PROBLEM SET ▸
1. Answer these about the BlueDBM text, labeling each answer to match:
(a) What does the BlueDBM network rely on to populate its routing tables?
(b) During a page read, what does the software receive once the hardware has finished writing to software memory?
(c) What semantics does the dual-ported hardware buffer have?
2. Return the portion of the BlueDBM text between "In order to parallelize" and "to software memory.", inclusive.
3. Carry the BlueDBM text forward past its final sentence.

SELECTED EXTRACT ▸
3.2.3. Routing Layer In order to make maximum use of the bandwidth of the network infrastructure while keeping resource usage to a minimal, the BlueDBM network implements deterministic routing for each logical endpoint. This means that all packets originating from the same logical endpoint that are directed to the same destination node follow the same route across the network, while packets from a different endpoint directed to the same destination node may follow a different path. Figure 6 shows packet routing in an example network. The benefits of this approach is that packet traffic can be distributed across multiple links, while maintaining the order of all packets from the same endpoint. If packets from the same endpoint are allowed to take different paths, it would require a completion buffer which may be expensive in an embedded system. For simplicity, the BlueDBM network does not implement a discovery protocol, and relies on a network configuration file to populate the routing tables.

In order to maintain extremely low network latency, each endpoint is given a choice whether to use end-to-end flow control. If the developer is sure that a particular virtual link will always drain on the receiving end, flow end-to-end flow control can be omitted for that endpoint. However, if the



Figure 7: Host-FPGA Interface Over PCIe

receiver fails to drain data for a long time, the link-level back pressure may cause related parts of the network to block. On the other hand, an endpoint can be configured to only send data when there is space on the destination endpoint, which will assure safety but result in higher latency due to flow control packets, and more memory usage for buffers.

#### 3.3. Host Interface

The in-store processing core can be accessed from the host server over either a direct interface that supports RPC and DMA operations, or a file system abstraction built on top of the direct interface. The file system interface is described in detail in Section 4.

In order to parallelize requests and maintain high performance, the host interface provides the software with 128 page buffers, each for reads and writes. When writing a page, the software will request a free write buffer, copy data to the write buffer, and send a write request over RPC with the physical address of the destination flash page. The buffer will be returned to the free queue when the hardware has finished reading the data from the buffer. When reading a page, the software will request a free read buffer, and send a read request over RPC with the physical address of the source flash page. The software will receive an interrupt with the buffer index when the hardware has finished writing to software memory.

Using DMA to write data to the storage device is straightforward to parallelize, but parallelizing reads is a bit more tricky due to the characteristics of flash storage. When writing to storage, the DMA engine on the hardware will read data from each buffer in order in a contiguous stream. So having enough requests in the request queue is enough to make maximum use of the host-side link bandwidth. However, data reads from flash chips on multiple buses in parallel can arrive interleaved at the DMA engine. Because the DMA engine needs to have enough contiguous data for a DMA burst before issuing a DMA burst, some reordering may be required at the DMA engine. This becomes even trickier when the device is using the integrated network to receive data from remote nodes, where they might all be coming from different buses. To fix this issue, we provide dual-ported buffer in hardware which has the semantics of a vector of FIFOs, so that data for each request can be enqueued into its own FIFO until there is enough data for a burst. Figure 7 describes the structure of the host interface for flash reads.

RAW DATA ▸
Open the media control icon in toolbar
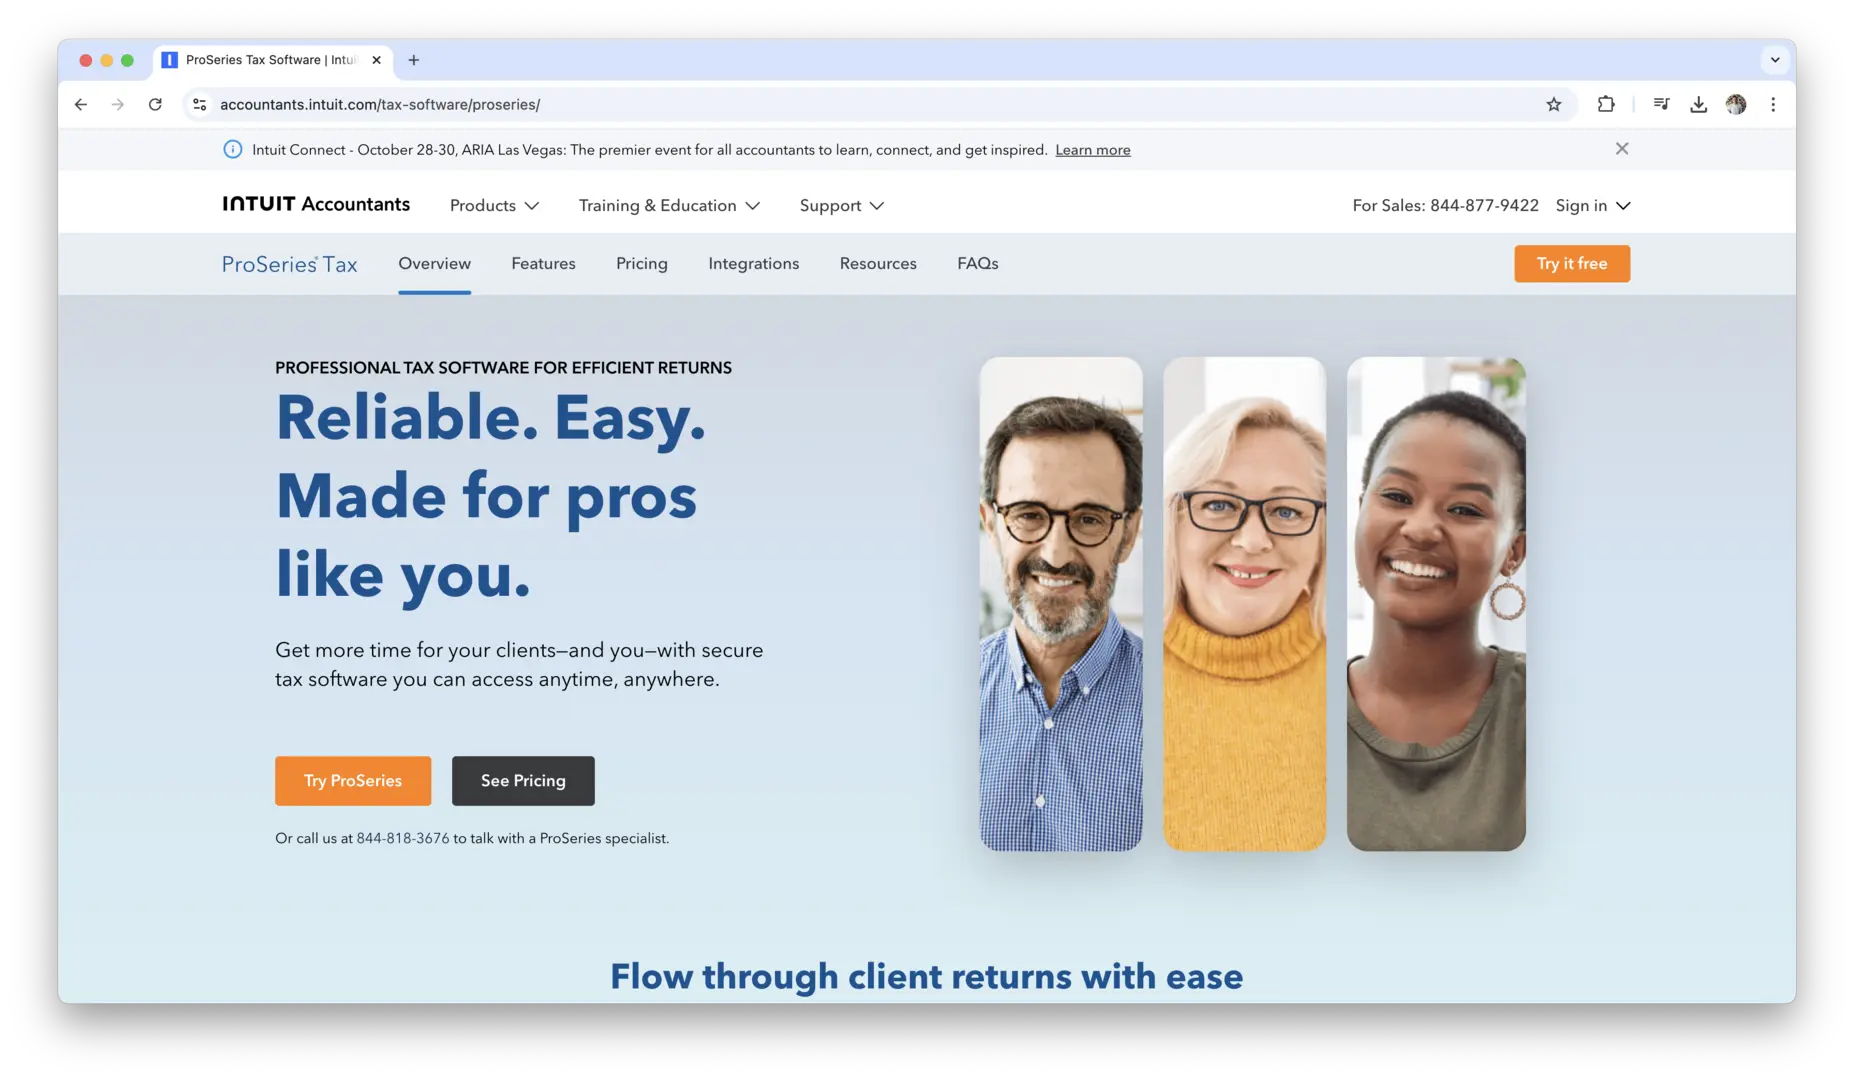 pos(1661,104)
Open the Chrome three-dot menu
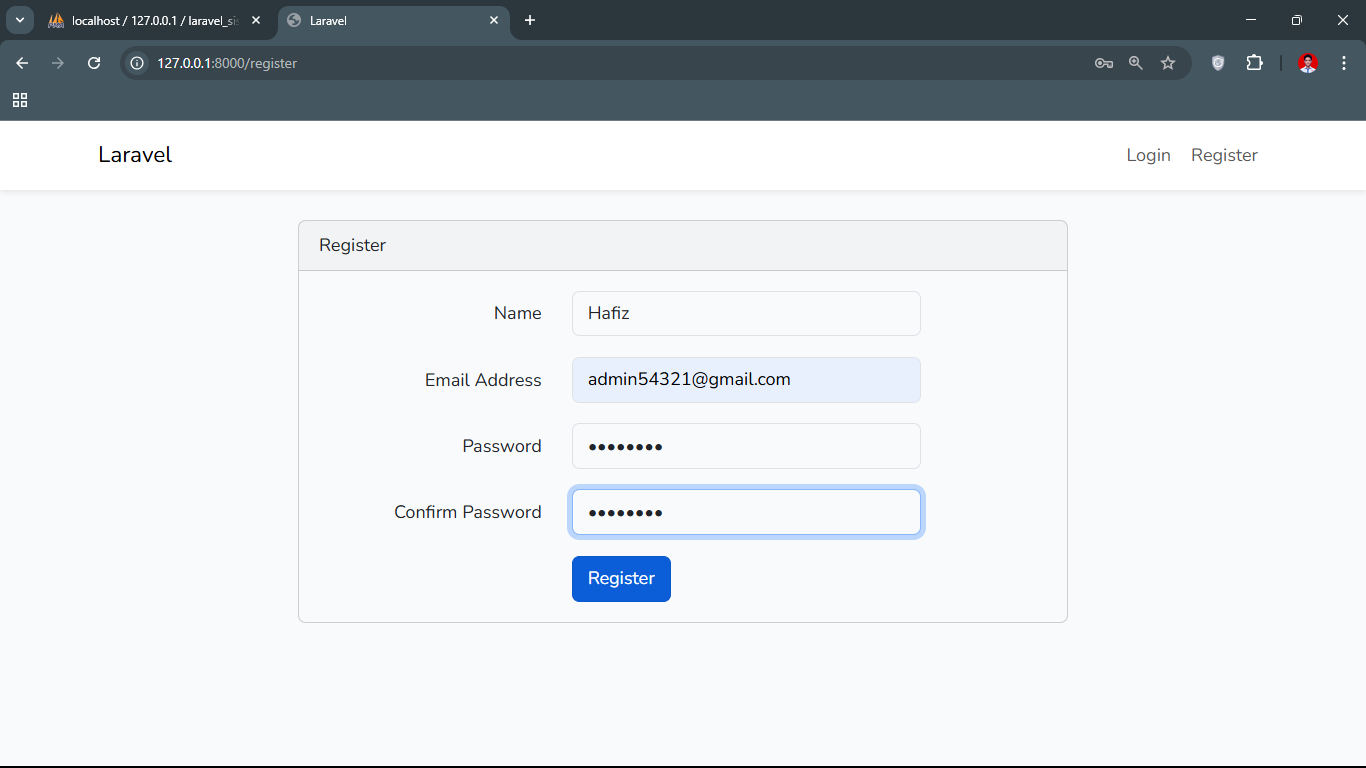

TASK-BY-TASK OUTPUTS ▸
1.
(a) A network configuration file.
(b) An interrupt with the buffer index.
(c) The semantics of a vector of FIFOs.

2.
In order to parallelize requests and maintain high performance, the host interface provides the software with 128 page buffers, each for reads and writes. When writing a page, the software will request a free write buffer, copy data to the write buffer, and send a write request over RPC with the physical address of the destination flash page. The buffer will be returned to the free queue when the hardware has finished reading the data from the buffer. When reading a page, the software will request a free read buffer, and send a read request over RPC with the physical address of the source flash page. The software will receive an interrupt with the buffer index when the hardware has finished writing to software memory.

3.
#### 4. Software Interface

In BlueDBM, we aim to provide a set of software interfaces that support the execution of any existing application as well as modified applications that leverage the in-store processors in the system. Furthermore, software layers in BlueDBM must perform flash management functions since we chose to expose a raw flash interface in hardware for higher efficiency (previously discussed in Section 3.1). The software architecture is shown in Figure 8. Three interfaces are supplied to the user application: (i) a file system interface, (ii) a block device driver interface and (iii) an accelerator interface.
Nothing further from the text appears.